Selon mes derniers calculs, il existe dans la vie d'un homme environ 791.125.325.014.784,3 raisons de se réjouir : arracher les ailes d'une mouche, manger du Nutella® dans le pot, jouer avec le chat, boire du champagne, se gratter les couilles, faire un croche patte à une vioque qui s'incruste dans la file d'attente, écouter l'intégrale de Lorie en se frottant les yeux avec du verre pilé... Je vous laisse compléter la liste. 791.125.325.014.784,3 et pas une de plus. Mes équations sont ab-so-lu-ment formelles. C'est assez peu à l'échelle de l'univers. Mais c'est déjà beaucoup trop à l'échelle de l'humanité. Et ne discutez pas je vous prie. Tout ça pour dire qu'il y a une foultitude de
petits bonheurs dont on serait bien bécasse de se priver ou de ne pas apprécier à leur juste valeur.
Parmi mes dernières trouvailles, il en est une toute simple : remplir mon frigo.
Déjà, à la base, un frigo même vide, c'est fichtrement intéressant aussi. D'un point de vue conceptuel je veux dire. Par exemple, je suis à peu près certain que c'est en contemplant son frigo que Pascal a eu l'idée de son fameux
Traité du vide. Et puis, c'est presque beau un frigo vide. Une beauté quasi surnaturelle ; presque inquiétante. Ici une bouteille de lait UHT parée de son incontournable bouchon bleu, indiquant la teneur semi-écrémée de son contenu. Là un pot de moutarde, tout aussi vide, laissé à son futile désœuvrement.

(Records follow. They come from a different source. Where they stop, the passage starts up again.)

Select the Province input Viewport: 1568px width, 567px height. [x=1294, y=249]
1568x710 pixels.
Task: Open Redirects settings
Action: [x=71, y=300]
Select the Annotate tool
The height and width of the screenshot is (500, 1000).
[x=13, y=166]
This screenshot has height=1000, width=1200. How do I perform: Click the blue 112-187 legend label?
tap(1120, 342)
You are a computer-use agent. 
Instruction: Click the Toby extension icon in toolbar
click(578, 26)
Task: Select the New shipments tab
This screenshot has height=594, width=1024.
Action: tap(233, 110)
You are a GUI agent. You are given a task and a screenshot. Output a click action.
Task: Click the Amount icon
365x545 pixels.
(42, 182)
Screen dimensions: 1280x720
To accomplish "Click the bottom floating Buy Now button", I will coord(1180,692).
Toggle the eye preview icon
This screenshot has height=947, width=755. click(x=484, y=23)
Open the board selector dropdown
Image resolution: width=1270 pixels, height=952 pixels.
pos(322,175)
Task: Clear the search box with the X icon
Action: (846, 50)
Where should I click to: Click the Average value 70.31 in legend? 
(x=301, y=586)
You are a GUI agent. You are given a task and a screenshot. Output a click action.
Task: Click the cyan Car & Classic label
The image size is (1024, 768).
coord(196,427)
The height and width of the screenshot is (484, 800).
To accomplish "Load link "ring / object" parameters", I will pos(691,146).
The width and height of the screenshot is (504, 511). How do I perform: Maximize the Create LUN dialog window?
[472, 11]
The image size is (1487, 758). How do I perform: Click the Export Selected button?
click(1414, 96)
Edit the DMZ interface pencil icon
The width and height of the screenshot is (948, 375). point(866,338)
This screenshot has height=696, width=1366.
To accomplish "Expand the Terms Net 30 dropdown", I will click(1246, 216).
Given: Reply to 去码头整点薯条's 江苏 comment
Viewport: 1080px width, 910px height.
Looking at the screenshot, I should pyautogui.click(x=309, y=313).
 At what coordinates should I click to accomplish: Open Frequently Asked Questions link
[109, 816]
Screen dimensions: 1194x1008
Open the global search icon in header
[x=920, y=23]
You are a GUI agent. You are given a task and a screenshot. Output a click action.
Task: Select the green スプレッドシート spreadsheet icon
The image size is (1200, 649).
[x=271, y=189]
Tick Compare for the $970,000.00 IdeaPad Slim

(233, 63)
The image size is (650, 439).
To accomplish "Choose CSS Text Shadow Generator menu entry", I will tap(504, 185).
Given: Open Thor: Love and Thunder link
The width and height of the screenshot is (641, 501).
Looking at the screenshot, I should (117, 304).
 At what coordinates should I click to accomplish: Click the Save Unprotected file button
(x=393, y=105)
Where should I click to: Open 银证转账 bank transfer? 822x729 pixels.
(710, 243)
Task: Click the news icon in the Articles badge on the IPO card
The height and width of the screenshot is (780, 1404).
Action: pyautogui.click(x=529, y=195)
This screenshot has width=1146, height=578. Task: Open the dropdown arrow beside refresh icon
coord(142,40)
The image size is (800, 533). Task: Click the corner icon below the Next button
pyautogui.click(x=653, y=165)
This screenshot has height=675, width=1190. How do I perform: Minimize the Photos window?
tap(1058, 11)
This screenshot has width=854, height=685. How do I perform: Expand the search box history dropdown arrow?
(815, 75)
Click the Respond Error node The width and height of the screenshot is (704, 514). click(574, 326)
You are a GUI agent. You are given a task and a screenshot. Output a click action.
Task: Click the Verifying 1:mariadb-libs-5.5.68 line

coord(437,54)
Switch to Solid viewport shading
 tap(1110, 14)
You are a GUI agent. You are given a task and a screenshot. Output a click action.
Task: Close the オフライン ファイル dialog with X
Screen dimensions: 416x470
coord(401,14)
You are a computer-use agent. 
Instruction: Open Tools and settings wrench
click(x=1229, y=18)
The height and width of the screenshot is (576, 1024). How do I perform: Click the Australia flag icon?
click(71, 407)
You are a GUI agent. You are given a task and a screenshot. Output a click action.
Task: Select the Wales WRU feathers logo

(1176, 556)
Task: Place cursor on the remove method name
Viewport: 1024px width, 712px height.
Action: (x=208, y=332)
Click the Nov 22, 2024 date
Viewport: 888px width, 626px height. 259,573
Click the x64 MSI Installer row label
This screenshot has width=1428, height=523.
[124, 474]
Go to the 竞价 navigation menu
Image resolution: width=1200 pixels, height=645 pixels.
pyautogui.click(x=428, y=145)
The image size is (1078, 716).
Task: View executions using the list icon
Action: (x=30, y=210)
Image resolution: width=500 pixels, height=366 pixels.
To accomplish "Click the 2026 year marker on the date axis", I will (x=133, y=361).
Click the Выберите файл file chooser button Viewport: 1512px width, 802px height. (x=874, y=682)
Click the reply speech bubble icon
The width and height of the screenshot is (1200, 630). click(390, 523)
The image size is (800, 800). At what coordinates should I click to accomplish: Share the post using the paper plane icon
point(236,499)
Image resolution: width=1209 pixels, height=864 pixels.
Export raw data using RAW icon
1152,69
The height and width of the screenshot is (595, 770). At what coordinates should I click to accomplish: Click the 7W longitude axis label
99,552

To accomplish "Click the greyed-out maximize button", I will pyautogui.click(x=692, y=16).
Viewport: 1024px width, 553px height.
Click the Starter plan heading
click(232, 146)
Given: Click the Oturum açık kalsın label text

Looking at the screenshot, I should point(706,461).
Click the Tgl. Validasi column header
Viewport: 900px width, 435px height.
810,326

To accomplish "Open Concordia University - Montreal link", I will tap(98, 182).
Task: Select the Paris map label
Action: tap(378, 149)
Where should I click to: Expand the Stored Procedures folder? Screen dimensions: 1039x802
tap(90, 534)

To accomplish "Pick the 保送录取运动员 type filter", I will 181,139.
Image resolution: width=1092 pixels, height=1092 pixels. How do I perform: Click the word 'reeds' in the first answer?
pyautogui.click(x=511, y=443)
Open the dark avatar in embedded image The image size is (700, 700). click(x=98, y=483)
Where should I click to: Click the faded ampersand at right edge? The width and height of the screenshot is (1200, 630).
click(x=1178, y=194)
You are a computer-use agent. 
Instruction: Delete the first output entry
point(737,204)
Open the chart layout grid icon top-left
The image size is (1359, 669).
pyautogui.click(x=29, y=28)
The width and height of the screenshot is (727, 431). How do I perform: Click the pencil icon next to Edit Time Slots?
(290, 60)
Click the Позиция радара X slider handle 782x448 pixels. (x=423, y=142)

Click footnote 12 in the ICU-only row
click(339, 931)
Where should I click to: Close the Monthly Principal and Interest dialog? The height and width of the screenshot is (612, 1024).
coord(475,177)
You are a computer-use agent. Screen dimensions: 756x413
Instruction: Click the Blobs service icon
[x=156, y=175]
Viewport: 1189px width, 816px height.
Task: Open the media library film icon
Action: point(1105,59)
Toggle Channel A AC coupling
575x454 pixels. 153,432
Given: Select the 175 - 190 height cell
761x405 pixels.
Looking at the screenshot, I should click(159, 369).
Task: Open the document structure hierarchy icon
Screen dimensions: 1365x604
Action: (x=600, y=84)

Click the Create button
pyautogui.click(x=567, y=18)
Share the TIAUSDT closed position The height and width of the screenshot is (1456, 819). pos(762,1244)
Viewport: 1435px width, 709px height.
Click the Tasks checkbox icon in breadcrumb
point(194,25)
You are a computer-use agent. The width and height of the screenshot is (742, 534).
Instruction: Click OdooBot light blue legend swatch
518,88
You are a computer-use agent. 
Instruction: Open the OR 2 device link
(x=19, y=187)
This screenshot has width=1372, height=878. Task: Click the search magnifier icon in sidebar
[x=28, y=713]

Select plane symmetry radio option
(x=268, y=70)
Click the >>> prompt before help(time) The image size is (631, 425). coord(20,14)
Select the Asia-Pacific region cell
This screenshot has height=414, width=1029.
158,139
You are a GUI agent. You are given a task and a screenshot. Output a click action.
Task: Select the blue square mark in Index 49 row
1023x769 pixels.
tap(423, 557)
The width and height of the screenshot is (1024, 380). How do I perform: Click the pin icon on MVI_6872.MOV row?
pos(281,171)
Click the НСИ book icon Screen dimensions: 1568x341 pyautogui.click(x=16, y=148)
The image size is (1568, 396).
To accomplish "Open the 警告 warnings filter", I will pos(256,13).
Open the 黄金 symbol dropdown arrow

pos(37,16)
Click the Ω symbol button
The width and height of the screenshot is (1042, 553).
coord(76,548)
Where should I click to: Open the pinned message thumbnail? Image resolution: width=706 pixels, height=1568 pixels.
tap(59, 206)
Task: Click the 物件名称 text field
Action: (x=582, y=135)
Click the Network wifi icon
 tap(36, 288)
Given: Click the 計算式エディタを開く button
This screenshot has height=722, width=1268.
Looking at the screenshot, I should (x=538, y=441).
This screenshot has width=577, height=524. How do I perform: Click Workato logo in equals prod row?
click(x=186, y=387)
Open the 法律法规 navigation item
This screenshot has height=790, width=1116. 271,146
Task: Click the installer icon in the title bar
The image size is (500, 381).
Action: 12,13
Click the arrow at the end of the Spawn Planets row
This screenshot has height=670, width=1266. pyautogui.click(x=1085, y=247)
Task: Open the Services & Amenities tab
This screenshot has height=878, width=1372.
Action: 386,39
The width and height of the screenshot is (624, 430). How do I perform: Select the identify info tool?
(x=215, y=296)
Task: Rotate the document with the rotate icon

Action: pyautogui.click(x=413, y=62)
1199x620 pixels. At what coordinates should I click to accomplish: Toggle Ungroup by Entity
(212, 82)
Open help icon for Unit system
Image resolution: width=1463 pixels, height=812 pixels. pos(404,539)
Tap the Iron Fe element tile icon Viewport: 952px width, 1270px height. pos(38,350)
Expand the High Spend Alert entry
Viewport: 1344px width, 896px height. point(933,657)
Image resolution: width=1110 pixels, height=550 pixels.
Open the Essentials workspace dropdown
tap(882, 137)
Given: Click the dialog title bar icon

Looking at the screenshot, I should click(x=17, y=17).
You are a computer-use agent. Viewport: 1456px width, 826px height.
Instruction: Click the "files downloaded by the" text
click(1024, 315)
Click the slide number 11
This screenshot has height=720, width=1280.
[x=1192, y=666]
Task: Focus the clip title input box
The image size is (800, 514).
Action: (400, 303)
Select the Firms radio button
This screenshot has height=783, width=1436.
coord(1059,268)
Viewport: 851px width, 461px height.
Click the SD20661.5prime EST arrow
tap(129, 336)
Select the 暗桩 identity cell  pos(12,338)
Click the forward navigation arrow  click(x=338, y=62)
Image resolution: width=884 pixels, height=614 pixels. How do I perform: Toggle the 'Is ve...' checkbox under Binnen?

Un peu plus haut, une clayette en verre tente d'exister dans toute sa transparence, perdue entre un citron rance et une demi tomate même pas mûre. Hé non, un frigo vide n'est jamais
totalement vide. C'est une sorte de figure Sartrienne hyperbolique de la vacuité de nos contemporains doublée d'une allégorie cinglante d'un ostracisme paranoïaque refoulé. C'est beau...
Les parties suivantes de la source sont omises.